# Horses in Foster Care



## Connie P (Apr 7, 2009)

CMHR has several horses that have been in their foster homes for over 1 year. It would be so wonderful if we could find adoptive homes for them. Hilda, Dixie, Billy Bob and Tina really need a permanent home to call their own. It seems that horses that have foundered or have any issues are very hard to place. If you all could just take a few moments to look at our website and see if any of these wonderful animals would be welcome at your farm or with someone you know that would be wonderful. I am fostering Hilda and Dixie and although they have both foundered, they are both stable at this moment and are not that difficult to care for. Dry lot and special diet is all that they need along with regular farrier care, but all horses need that. Why don't I just adopt them you ask? Well..............

If I adopt every horse I foster I will eventually not be able to help any more horses in need and as we all know there are always more horses coming into rescue. I have adopted two rescues, but really need to control myself so that I can help others in need.
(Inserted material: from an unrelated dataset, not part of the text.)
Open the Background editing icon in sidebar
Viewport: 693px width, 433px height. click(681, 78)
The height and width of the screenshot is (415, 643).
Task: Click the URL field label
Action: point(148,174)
Thank you so much for taking the time to read this and if you think you might be interested in any of the above horses please fill out an adoption contract and application. You can get these documents from our website at www.chancesminihorserescue.org There are also photos and complete descriptions of the horses in foster care on the website.

Warm regards,

Connie Parr

CMHR Michigan State Coordinator

Director At Large

Newsletter Editor


----------



## Seashells (Apr 10, 2009)

Connie, the foster horses, hilda and dixie, are so beautiful. I've seen them on your website before, and your photos show a superb home environnment for horses. You seem to give lots of loving care to each one. Personally I would have a hard time taking those two away from your home....you are already providing the best for them. It's nice to see horses safe and content. They are lucky to be with you. I think they would make a child happy. Hopefully someone will adopt them soon. The other minis who need perminant homes are very cute. I hope they get forever homes too. I think it's amazing what CHMR does for these horses!


----------



## Connie P (Apr 12, 2009)

Thank you Seashells!


----------



## debjs (Apr 19, 2009)

Are these all the horses that cmhr has for rescues? Are there more pending to be ready for adoption? Thanks


----------



## Gini (Apr 20, 2009)

debjs said:


> Are these all the horses that cmhr has for rescues? Are there more pending to be ready for adoption? Thanks


Currently we have 5 that are ready for adoption. I do believe one is spoken for not all the pictures are in yet of their farm but it looks like she will be going there. The others are in OK.


----------